> Set exercise
Edit everything from the start of the records down to the line containing "Action: pos(84,269)", changing "Instruction" to "Step" and leaving the rest as it is.

> Material for this exercise

..........

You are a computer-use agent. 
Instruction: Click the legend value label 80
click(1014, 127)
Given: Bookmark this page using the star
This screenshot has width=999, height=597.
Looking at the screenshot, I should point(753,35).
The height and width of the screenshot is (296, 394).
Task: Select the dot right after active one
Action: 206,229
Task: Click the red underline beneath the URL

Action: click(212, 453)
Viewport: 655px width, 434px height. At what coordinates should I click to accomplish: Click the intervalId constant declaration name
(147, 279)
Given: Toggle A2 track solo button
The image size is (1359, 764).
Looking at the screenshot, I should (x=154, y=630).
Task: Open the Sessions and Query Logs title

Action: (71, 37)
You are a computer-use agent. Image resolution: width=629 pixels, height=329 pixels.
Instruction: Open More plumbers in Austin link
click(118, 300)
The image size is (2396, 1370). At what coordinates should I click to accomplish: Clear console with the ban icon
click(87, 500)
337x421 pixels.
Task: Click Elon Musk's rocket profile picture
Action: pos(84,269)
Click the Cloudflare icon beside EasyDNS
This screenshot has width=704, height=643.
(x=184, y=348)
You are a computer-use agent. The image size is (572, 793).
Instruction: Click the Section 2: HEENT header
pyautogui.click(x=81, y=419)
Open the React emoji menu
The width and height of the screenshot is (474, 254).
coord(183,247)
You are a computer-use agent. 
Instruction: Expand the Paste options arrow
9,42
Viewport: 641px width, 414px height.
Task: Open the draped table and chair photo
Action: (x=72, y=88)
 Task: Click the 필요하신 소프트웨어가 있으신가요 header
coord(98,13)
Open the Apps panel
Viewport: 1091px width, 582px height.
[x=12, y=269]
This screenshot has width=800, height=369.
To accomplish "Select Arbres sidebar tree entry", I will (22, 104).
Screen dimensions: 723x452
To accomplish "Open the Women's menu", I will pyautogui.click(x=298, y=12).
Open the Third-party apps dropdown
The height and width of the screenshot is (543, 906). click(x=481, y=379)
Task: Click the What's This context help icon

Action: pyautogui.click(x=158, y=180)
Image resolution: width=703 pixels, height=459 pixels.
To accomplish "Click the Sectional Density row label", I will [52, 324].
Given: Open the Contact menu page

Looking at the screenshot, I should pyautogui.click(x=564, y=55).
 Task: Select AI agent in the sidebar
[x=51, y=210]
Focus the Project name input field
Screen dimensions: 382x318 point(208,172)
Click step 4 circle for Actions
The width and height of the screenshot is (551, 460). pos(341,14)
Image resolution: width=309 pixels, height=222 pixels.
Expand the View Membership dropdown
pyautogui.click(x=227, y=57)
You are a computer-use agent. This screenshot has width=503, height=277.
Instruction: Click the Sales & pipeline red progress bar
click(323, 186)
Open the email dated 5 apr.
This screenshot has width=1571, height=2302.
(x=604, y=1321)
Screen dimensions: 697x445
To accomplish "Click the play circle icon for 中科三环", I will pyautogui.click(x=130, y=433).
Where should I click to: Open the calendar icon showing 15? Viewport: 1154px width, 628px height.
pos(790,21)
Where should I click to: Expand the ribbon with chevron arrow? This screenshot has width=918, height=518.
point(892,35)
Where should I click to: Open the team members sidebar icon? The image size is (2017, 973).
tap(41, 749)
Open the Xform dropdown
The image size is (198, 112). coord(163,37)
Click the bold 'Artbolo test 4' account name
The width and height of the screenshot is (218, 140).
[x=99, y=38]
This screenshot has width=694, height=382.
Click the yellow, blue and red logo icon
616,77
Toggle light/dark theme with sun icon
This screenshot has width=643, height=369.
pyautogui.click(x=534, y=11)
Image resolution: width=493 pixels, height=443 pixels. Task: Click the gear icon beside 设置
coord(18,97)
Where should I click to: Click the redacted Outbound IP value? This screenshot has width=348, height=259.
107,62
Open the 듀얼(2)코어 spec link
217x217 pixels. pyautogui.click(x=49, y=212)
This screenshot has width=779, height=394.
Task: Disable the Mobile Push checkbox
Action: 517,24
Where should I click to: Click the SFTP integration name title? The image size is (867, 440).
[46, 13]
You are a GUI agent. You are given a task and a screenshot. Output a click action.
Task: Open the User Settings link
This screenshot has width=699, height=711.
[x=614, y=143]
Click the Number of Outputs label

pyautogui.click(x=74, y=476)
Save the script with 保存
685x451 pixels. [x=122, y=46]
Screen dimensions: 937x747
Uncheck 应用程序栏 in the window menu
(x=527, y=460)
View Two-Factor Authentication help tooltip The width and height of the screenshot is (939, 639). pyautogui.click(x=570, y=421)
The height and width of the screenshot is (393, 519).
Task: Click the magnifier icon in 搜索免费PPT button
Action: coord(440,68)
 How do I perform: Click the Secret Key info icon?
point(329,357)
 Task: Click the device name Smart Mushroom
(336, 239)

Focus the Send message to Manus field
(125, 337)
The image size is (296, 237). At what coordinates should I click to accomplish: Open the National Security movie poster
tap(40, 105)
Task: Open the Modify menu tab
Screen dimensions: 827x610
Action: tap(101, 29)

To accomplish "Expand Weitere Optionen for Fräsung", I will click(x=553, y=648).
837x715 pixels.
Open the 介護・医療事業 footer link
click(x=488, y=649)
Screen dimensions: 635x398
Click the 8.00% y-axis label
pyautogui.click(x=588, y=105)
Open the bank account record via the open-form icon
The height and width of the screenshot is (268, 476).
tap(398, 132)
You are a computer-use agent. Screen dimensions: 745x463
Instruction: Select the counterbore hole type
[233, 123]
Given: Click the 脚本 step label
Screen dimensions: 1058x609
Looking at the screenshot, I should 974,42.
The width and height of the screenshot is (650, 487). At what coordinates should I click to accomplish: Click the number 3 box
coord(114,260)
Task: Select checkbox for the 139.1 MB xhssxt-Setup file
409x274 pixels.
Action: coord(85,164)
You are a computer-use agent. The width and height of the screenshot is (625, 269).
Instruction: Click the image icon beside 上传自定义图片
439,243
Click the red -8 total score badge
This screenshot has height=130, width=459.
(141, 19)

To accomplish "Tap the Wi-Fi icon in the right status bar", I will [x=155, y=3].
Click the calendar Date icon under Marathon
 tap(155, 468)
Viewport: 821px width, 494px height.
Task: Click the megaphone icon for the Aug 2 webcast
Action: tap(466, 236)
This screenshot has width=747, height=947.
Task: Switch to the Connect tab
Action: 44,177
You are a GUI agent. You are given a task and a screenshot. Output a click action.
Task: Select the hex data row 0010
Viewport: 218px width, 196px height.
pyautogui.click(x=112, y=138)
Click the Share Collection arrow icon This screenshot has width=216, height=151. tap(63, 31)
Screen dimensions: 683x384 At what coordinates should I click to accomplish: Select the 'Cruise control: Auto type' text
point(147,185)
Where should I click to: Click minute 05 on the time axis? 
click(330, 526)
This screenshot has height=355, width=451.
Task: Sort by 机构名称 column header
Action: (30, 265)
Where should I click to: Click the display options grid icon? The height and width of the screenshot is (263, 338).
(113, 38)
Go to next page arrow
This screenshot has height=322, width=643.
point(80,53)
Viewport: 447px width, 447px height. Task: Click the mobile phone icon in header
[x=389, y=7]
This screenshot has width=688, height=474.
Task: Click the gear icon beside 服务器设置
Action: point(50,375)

..........

> Output of the exercise
You are a computer-use agent. 
Step: Click the legend value label 80
click(1014, 127)
Given: Bookmark this page using the star
This screenshot has width=999, height=597.
Looking at the screenshot, I should point(753,35).
The height and width of the screenshot is (296, 394).
Task: Select the dot right after active one
Action: 206,229
Task: Click the red underline beneath the URL

Action: click(212, 453)
Viewport: 655px width, 434px height. At what coordinates should I click to accomplish: Click the intervalId constant declaration name
(147, 279)
Given: Toggle A2 track solo button
The image size is (1359, 764).
Looking at the screenshot, I should (x=154, y=630).
Task: Open the Sessions and Query Logs title

Action: (71, 37)
You are a computer-use agent. Image resolution: width=629 pixels, height=329 pixels.
Step: Open More plumbers in Austin link
click(118, 300)
The image size is (2396, 1370). At what coordinates should I click to accomplish: Clear console with the ban icon
click(87, 500)
337x421 pixels.
Task: Click Elon Musk's rocket profile picture
Action: pos(84,269)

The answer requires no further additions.